**Given exercise:**
Copy the entries from the line with "Image resolution: width=549" to the line with "I will point(283,51).", swapping "breadcrumb item" for "editor tab" and leaving everything else untouched.
┄┄┄┄┄┄┄┄┄┄┄┄┄┄┄┄┄┄┄┄
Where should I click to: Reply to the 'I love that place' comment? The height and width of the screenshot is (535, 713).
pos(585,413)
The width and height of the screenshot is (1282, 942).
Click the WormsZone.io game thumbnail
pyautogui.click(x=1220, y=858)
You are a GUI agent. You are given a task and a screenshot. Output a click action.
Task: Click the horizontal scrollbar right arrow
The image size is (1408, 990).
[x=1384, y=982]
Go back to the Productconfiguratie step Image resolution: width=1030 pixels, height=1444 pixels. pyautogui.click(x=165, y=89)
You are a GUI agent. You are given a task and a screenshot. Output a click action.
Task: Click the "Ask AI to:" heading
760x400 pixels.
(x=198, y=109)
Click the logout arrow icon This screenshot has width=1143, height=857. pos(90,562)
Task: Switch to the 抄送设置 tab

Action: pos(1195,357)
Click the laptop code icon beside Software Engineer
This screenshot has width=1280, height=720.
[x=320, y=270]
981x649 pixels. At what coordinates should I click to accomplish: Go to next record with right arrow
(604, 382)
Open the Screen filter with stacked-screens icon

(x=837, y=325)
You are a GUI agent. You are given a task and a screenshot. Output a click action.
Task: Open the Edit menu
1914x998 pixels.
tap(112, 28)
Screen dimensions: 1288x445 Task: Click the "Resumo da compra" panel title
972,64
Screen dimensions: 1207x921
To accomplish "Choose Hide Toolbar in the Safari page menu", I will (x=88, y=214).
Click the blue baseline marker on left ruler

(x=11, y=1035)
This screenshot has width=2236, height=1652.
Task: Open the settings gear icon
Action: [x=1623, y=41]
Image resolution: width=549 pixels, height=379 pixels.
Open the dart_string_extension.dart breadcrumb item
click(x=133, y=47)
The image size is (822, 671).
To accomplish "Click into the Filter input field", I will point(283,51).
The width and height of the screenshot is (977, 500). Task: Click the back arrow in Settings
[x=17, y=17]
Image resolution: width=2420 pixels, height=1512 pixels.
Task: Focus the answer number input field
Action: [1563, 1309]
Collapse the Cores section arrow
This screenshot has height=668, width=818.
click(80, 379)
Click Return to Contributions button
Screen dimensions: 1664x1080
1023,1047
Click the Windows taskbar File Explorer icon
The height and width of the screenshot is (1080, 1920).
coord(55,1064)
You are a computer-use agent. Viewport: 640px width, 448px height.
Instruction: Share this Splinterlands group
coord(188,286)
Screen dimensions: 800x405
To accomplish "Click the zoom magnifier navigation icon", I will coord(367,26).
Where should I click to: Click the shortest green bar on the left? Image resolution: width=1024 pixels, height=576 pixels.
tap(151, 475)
┄┄┄┄┄┄┄┄┄┄┄┄┄┄┄┄┄┄┄┄
**Written reply:**
Image resolution: width=549 pixels, height=379 pixels.
Open the dart_string_extension.dart editor tab
click(x=133, y=47)
The image size is (822, 671).
To accomplish "Click into the Filter input field", I will point(283,51).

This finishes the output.